## STUDY TEXT

International developments
Sumarah has no formal international organization. Paguyuban Sumarah in Indonesia has consistently held that its function was only to facilitate connections for practice within Indonesia and so only Indonesians are 'members' of the organization. Nevertheless an informal network of international 'followers of the practice' (anggota berjemaah as they are called in Indonesia) began to become active in 1971, after Paul Stange connected with it and, then together with Suyono Hamongdarsono, began to interpret to facilitate foreign participation.
Most international followers have known the organization through its Solo (Surakarta) branch, especially through the guidance of pamong as Pak Sri Sempoerno, Pak Wondo, Pak Darno Ong, Pak Reso and Pak Arymurthy. Friends from Europe, North America and Australia have remained in contact with each other, only as an informal network, mainly through repeatedly revisiting Indonesia and meeting there.

## DATASET CONTENT
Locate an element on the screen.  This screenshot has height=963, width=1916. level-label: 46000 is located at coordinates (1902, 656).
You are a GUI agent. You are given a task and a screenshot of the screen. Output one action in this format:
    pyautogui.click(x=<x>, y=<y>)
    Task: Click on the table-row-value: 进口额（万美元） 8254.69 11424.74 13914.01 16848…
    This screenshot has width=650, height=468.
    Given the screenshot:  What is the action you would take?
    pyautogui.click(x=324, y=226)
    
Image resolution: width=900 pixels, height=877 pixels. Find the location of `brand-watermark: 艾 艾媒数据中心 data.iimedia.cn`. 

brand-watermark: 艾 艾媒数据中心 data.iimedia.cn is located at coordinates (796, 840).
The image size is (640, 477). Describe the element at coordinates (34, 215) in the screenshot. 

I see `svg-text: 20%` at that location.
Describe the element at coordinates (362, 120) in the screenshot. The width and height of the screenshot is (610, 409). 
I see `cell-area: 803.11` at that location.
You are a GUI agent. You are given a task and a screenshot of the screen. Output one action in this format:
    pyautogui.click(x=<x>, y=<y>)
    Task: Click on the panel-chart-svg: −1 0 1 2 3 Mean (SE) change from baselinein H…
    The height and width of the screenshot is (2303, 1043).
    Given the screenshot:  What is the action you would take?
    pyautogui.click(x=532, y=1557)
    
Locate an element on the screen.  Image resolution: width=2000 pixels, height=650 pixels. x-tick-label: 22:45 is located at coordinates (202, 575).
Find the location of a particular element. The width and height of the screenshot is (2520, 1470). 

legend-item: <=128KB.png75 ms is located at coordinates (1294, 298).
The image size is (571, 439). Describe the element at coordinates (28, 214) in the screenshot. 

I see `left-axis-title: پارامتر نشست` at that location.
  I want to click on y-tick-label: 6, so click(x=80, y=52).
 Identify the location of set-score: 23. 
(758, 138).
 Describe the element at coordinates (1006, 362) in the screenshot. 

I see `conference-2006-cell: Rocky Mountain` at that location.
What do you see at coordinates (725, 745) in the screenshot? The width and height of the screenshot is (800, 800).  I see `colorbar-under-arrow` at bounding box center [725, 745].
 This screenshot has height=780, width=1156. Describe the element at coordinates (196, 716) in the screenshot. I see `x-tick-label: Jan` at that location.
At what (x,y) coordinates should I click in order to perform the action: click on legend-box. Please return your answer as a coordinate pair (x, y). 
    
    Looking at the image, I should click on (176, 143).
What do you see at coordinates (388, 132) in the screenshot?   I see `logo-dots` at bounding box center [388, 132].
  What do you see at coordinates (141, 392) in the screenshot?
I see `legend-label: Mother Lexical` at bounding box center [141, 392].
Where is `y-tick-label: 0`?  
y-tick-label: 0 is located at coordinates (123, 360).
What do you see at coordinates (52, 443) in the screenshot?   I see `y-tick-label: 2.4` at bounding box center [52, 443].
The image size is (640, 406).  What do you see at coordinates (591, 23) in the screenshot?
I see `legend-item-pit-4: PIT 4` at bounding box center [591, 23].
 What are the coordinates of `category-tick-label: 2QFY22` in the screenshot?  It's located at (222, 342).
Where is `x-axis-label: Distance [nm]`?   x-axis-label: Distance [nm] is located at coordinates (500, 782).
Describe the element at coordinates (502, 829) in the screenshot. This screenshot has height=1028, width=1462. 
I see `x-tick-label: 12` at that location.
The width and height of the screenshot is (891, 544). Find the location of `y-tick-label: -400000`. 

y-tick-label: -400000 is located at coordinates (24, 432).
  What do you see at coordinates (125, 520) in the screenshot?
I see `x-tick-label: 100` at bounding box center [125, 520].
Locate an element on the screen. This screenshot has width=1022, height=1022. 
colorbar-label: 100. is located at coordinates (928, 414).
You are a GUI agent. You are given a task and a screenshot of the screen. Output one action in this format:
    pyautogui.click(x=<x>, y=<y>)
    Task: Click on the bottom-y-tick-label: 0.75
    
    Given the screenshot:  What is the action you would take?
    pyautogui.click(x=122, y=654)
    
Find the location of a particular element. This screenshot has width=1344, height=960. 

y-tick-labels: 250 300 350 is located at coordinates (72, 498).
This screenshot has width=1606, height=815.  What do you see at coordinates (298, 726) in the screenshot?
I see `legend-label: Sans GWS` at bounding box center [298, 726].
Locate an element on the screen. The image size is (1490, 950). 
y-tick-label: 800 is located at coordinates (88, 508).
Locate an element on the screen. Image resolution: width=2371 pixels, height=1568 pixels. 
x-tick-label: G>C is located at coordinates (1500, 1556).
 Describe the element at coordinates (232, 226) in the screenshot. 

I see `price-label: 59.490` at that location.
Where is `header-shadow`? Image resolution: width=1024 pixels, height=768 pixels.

## TASKS
[A] Repeat the passage from the Sumarah text from "Most international followers" to "and meeting there.".
[B] Answer these questions from the Sumarah text:
(i) According to Paguyuban Sumarah in Indonesia, who are the only members of the organization?
(ii) In what year did the informal network of international followers begin to become active?
(iii) Through which branch have most international followers known the organization?
[C] Go on with the Sumarah text, picking up after its final sentence.
The rows are separate material, unrelated to the Sumarah text.

## RESULTS OF THE TASKS
[A]
Most international followers have known the organization through its Solo (Surakarta) branch, especially through the guidance of pamong as Pak Sri Sempoerno, Pak Wondo, Pak Darno Ong, Pak Reso and Pak Arymurthy. Friends from Europe, North America and Australia have remained in contact with each other, only as an informal network, mainly through repeatedly revisiting Indonesia and meeting there.

[B]
(i) Only Indonesians.
(ii) 1971.
(iii) The Solo (Surakarta) branch.

[C]
During these three decades there have been several dozen western followers who have spent periods of years joining in Sumarah practice in Indonesia and taking it with them as an active part of their lives at home. Several hundred have joined for periods of months. Perhaps a dozen international Sumarah friends have at times been able to function as guides (pamong; there is no 'official' measure of such status) in their home contexts.
In North America, where friends have been scattered, it became clear in the 1970s that most continued connecting to Sumarah 'internally' while 'externally', in formal activities, connecting with other related spiritual practices--a pattern very consistent with Sumarah principles. In Australia concentrations of friends started meeting together informally in Perth, Canberra and Melbourne in the late 1970s and in several places have continued to the present. Since the l990s there have also been meetings in Greece, Germany, France and Italy.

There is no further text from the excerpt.